The deployment will add to a mounting sense of foreboding in Pakistan that US ground troops could be ordered into Pakistan on covert missions or hot pursuit to eliminate militants fuelling an insurgency in Afghanistan that appears stronger than ever.

Villagers said hundreds of coalition troops had been airlifted to a border area opposite the village of Lowara Mandi. "The movement of troops started last night," an intelligence official said, adding that armoured vehicles and heavy weaponry had been brought in with them.

The deployment is in the vicinity of Camp Tillman, a forward operating base for US forces that has come under regular rocket and mortar attack in the past.
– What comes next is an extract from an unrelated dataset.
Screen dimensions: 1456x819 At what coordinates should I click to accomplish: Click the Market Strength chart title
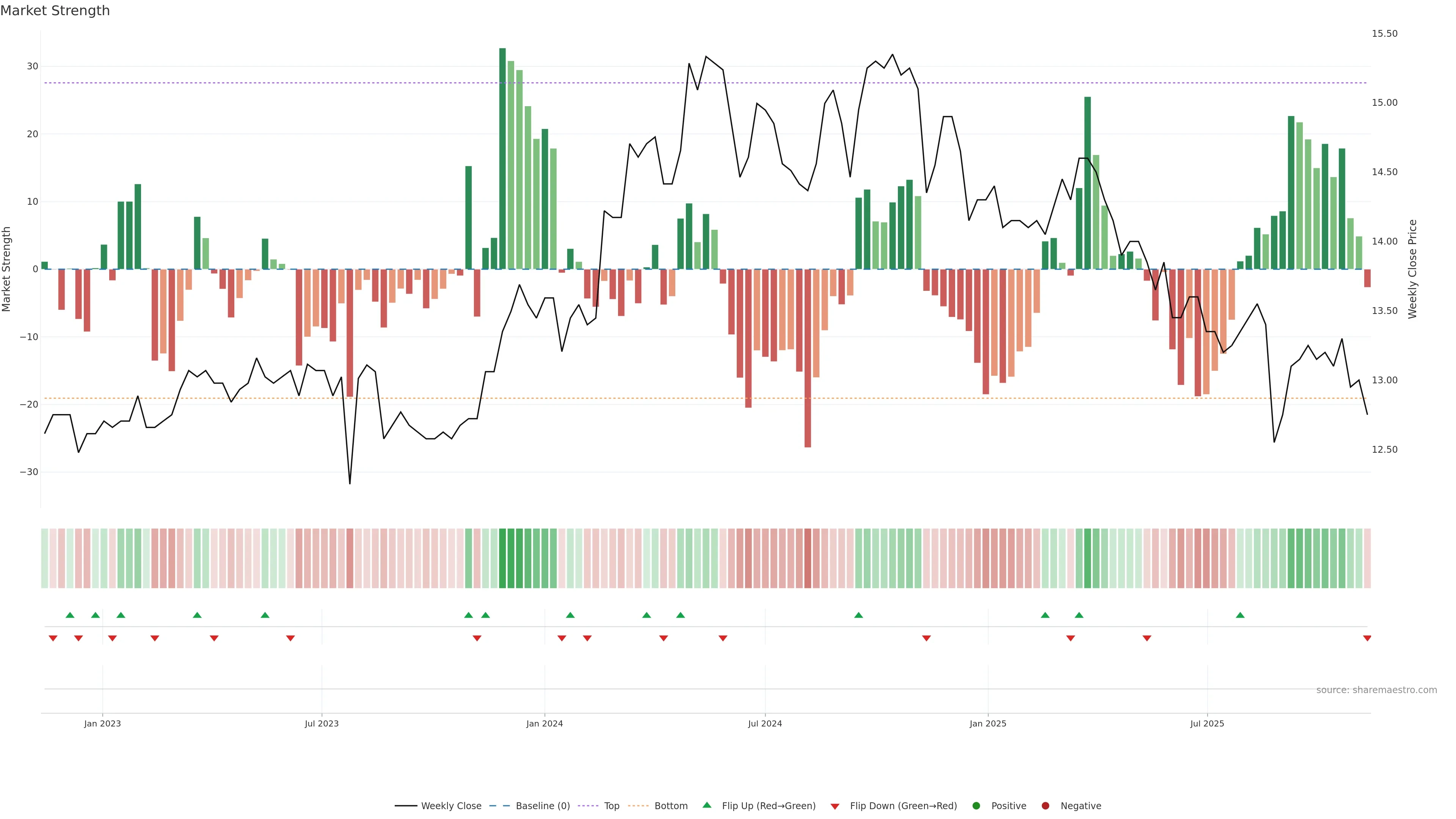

The Pakistani military spokesman said it was probably a routine movement and the media had created "unnecessary hype".

A military spokesman at Bagram Air Base north of Kabul said the US-led coalition did not comment on troop movements.
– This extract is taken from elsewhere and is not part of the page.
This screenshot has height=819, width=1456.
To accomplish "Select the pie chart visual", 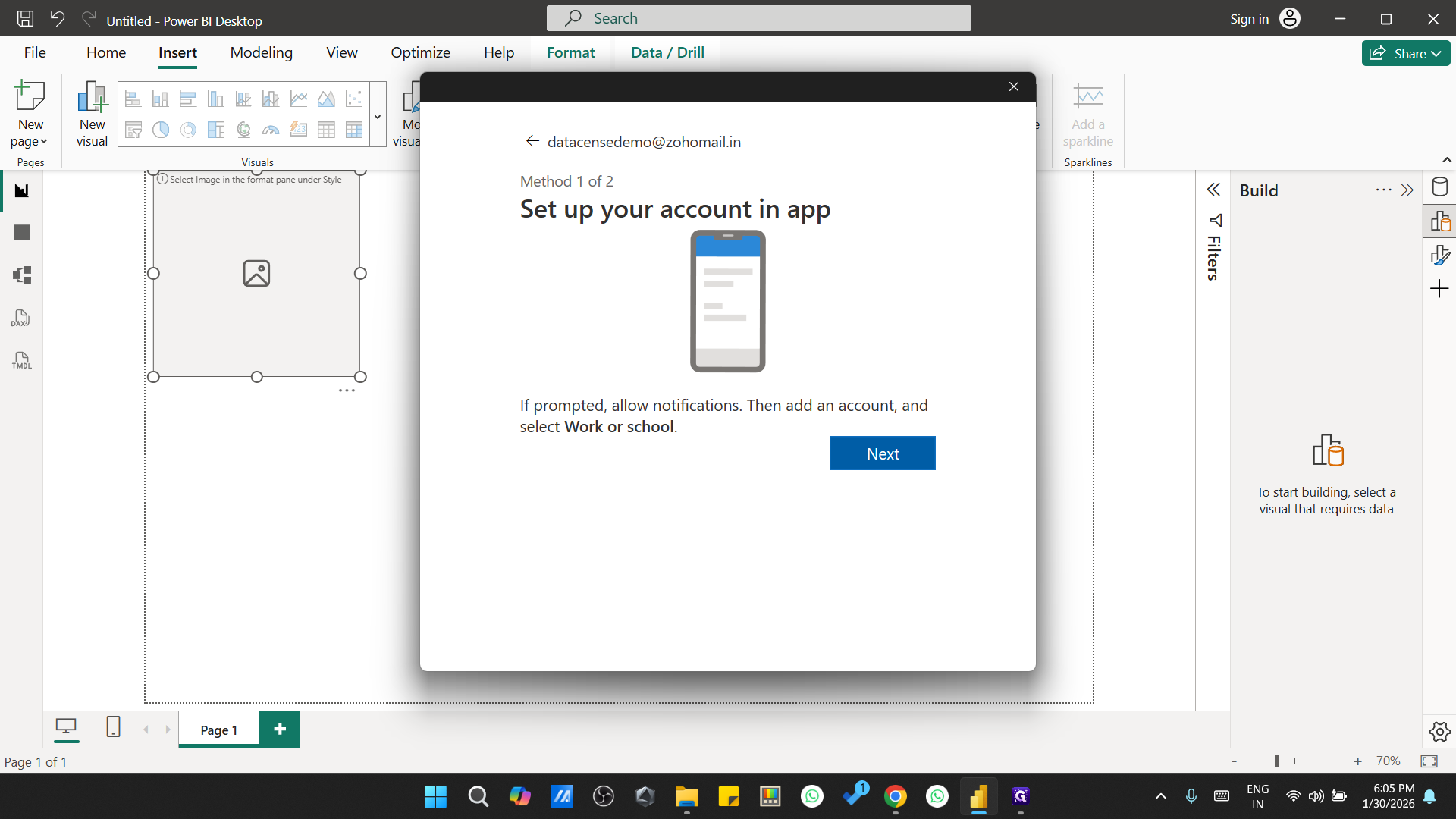I will click(160, 130).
A Taliban spokesman in Bajaur welcomed the build up on the border as a chance to kill more Americans. "It's a gift that they're coming here on our land and making it easy for us to kill our enemies, the enemies of Muslims," Taliban spokesman, Maulvi Omar said.

A series of incidents along the border, including drone aircraft missile attacks and cross-border firing, have fuelled fears in Pakistan that the US military may be moving to a more offensive strategy having hitherto refrained from unleashing ground forces in Pakistani territory.

Separately, unknown gunmen kidnapped two Turkish nationals working on a construction project in western Afghanistan. "The Turkish engineers were working on a project in the town of Islam Qala, bordering Iran, where they were kidnapped from a vehicle," police official said.

A Turkish Foreign Ministry official in Ankara said the two abducted engineers were Gokhan Gul and Erhan Gunduz who were both working for the Turkish construction company Gulsen Insaat.

Meanwhile, more than 20 Taliban-linked rebels were killed in separate clashes, one of them in an area of northeastern Afghanistan where nine US soldier were killed. The police and administration chiefs of the district where the US troops were attacked on Sunday were meanwhile arrested on suspicion of co-operating with the militants.